Given the changed up-front payment rules for auctions—50% of the bid has to be paid immediately as opposed to 33% earlier—the government is certain to meet its budget target of Rs 90,000 crore from the auctions as well as annual license/spectrum charges. Though the 2,353 MHz of spectrum on auction across seven frequency bands is worth Rs 5.6 lakh crore at just the floor prices, few will bid for anything near this. Indeed, the big change is that India is moving to an era of spectrum glut from one of spectrum scarcity even a year ago, a direct result of which will be more reasonable bidding in September, especially since, this time around, telcos know there is plenty more spectrum available. In 2010, when bids first reached astronomical levels, telcos were bidding for 3G spectrum considered to be a game-changer and, in 2014, they had no option but to bid madly since their 900 MHz licenses were expiring and just had to be renewed. This time around, it is true top telcos have to complete their 3G and 4G networks, or add to their capacity, but the industry is already reeling under R 3.5 lakh crore of debt, the subscriber response to 4G has been muted, indeed the growth in data usage is slowing.

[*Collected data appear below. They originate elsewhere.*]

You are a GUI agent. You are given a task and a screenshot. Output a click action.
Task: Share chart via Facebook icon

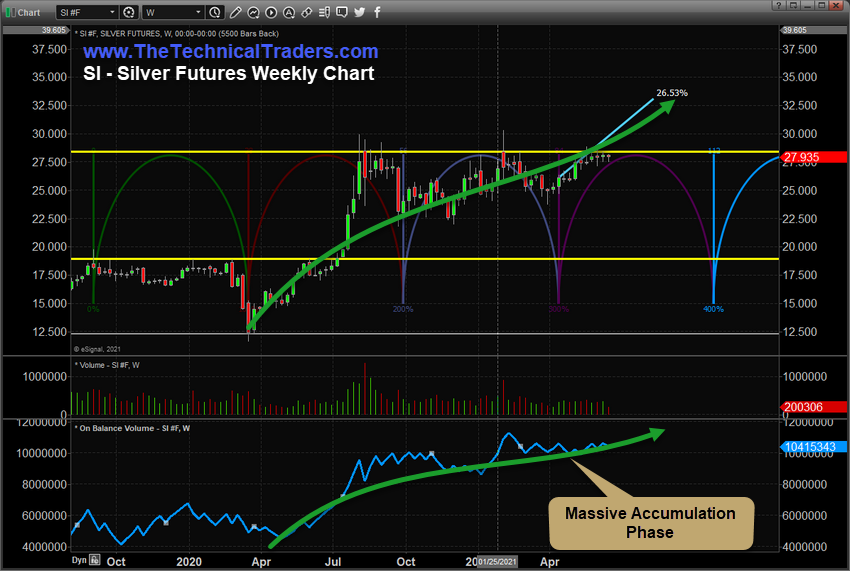pos(377,12)
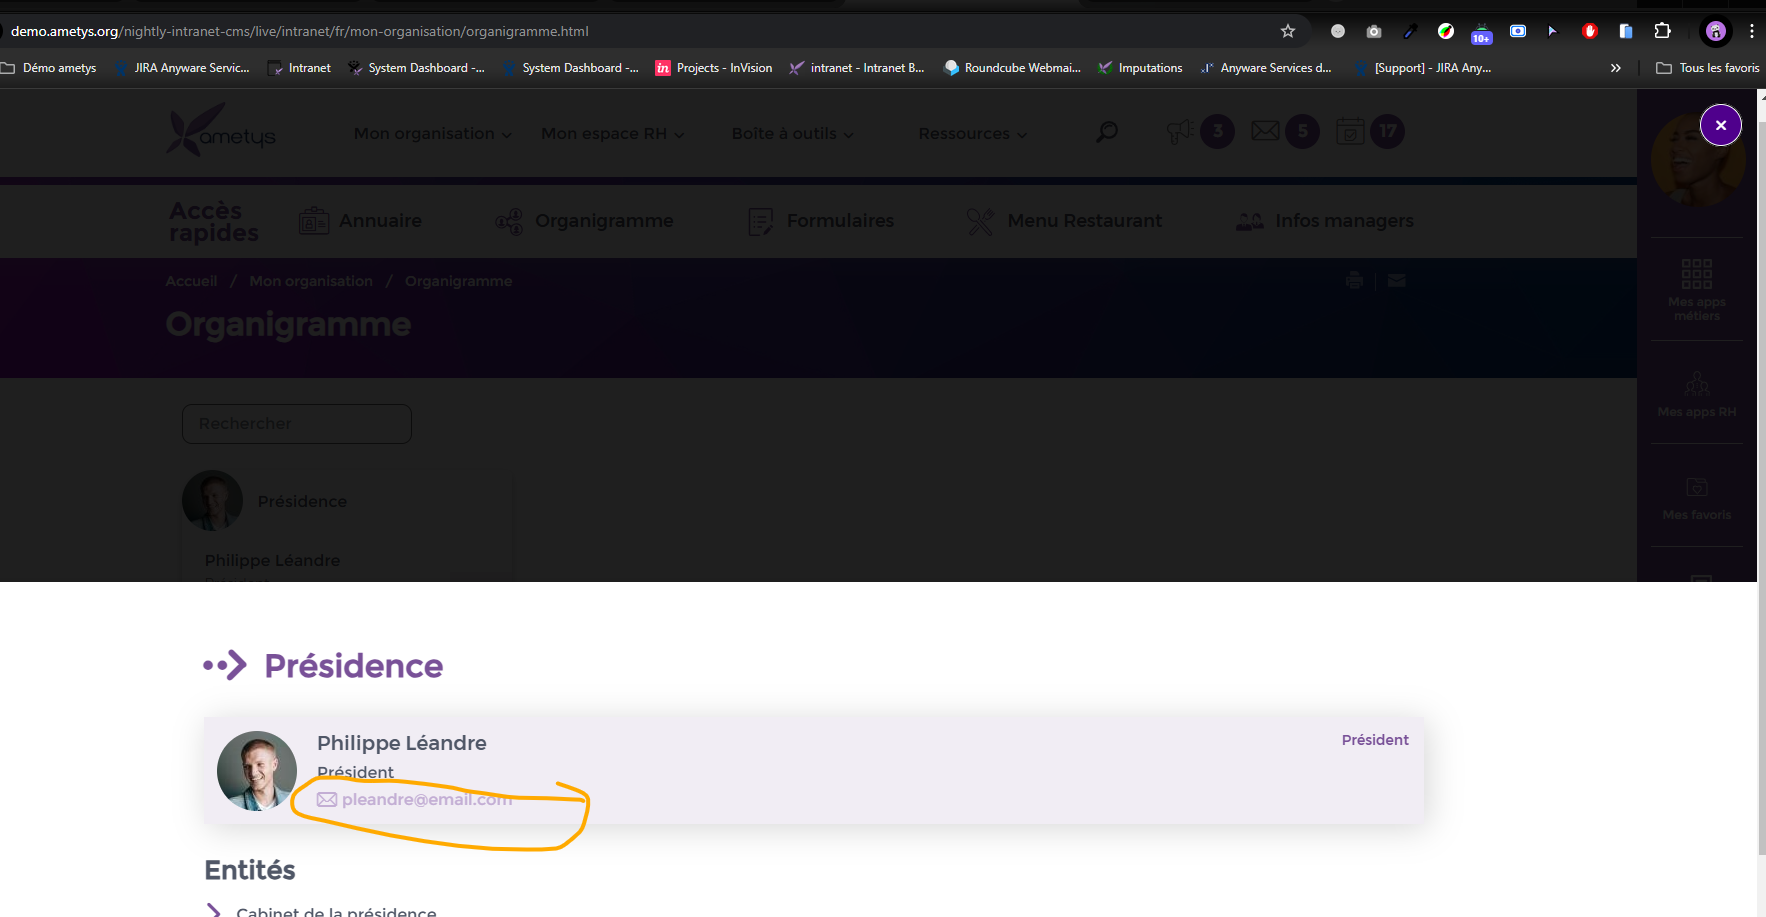
Task: Open the announcements megaphone icon
Action: (1181, 132)
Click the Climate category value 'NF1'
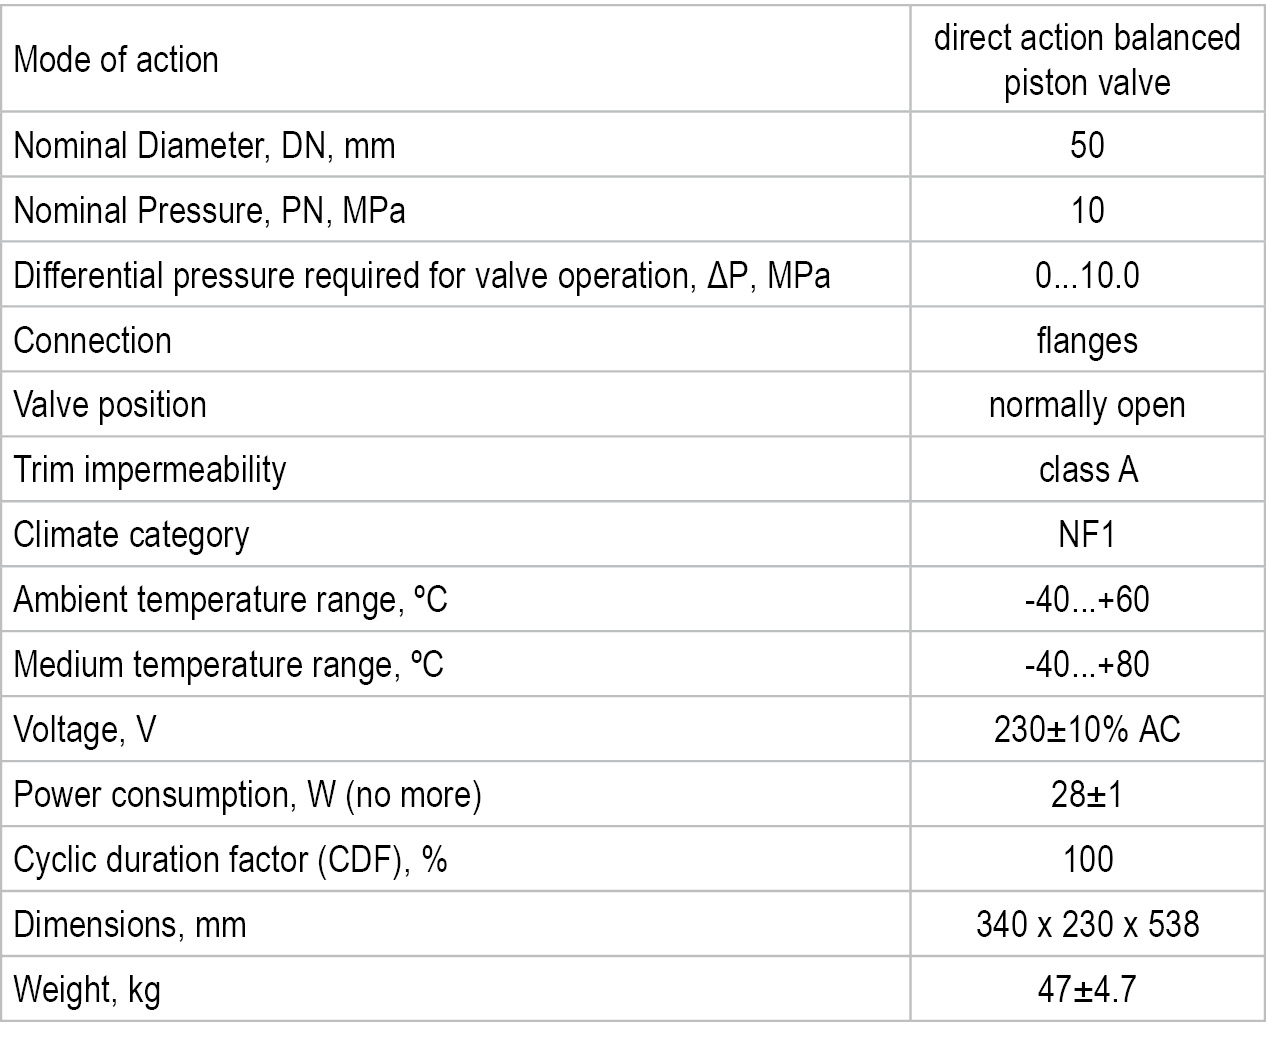Viewport: 1266px width, 1039px height. (x=1087, y=535)
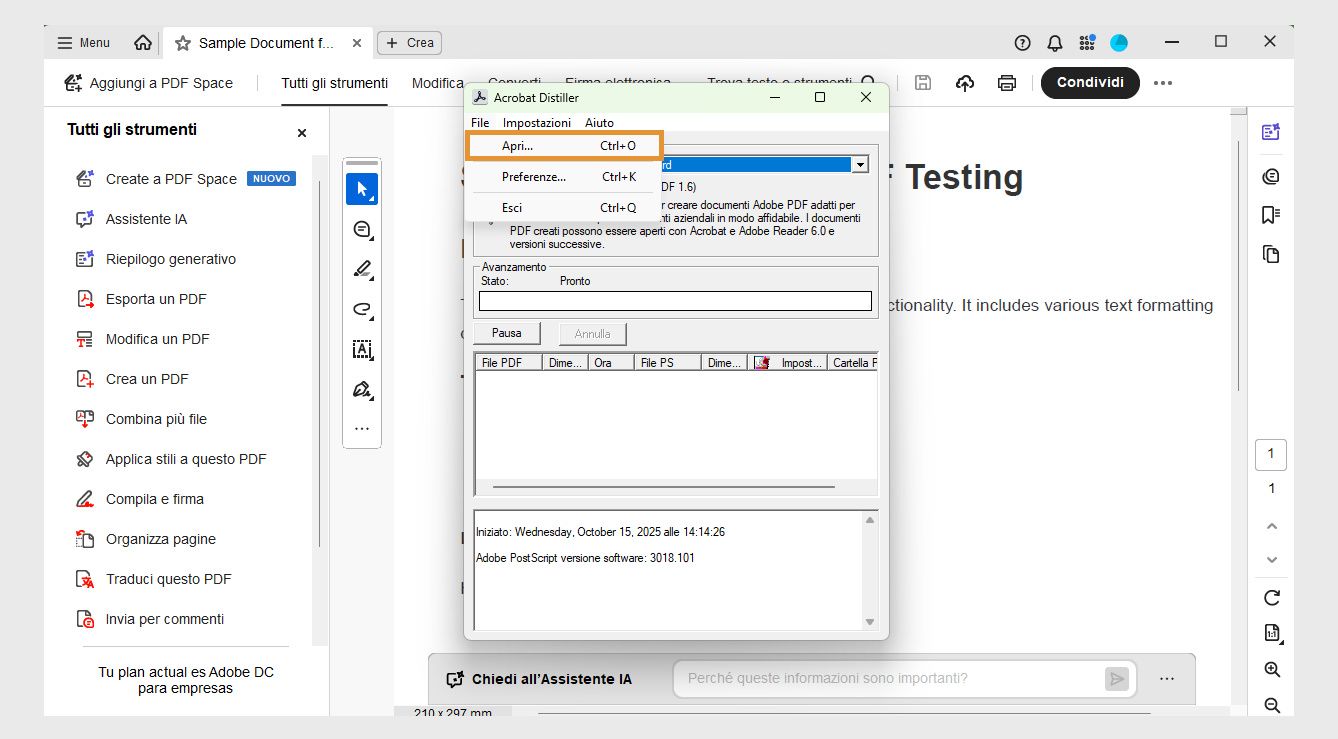Activate the text selection tool
This screenshot has height=739, width=1338.
tap(361, 349)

None of this means telcos don’t need data spectrum, especially with RJio coming in soon, but the best spectrum is the 700 MHz one which is priced at almost double the 800 MHz one—there is very little spectrum left in the 900 MHz frequency. There is no rational reason for this; indeed, 800 MHz is better since there is already equipment and handsets in the market that work on this, unlike for 700 MHz. Indeed, as FE has pointed out (goo.gl/g4J6jR), Trai used totally incorrect assumptions while doing this. Also, given there are five circles where contiguous 5 MHz blocks of 800 MHz frequency spectrum are available, this will further dampen the demand for 700 MHz. The best option, from the industry’s point of view, will be a failed 700 MHz auction after which the government will cut the base price as happened in 800 MHz. In 2012, while Trai recommended 800 MHz be priced at 2 times the 1800 MHz price, the Cabinet lowered this to 1.3 times—when the auction still failed, the reserve price was further cut by half in 2013. If 700 MHz prices are lowered to reasonable levels, this will be a big relief for industry and will also fetch the government more funds.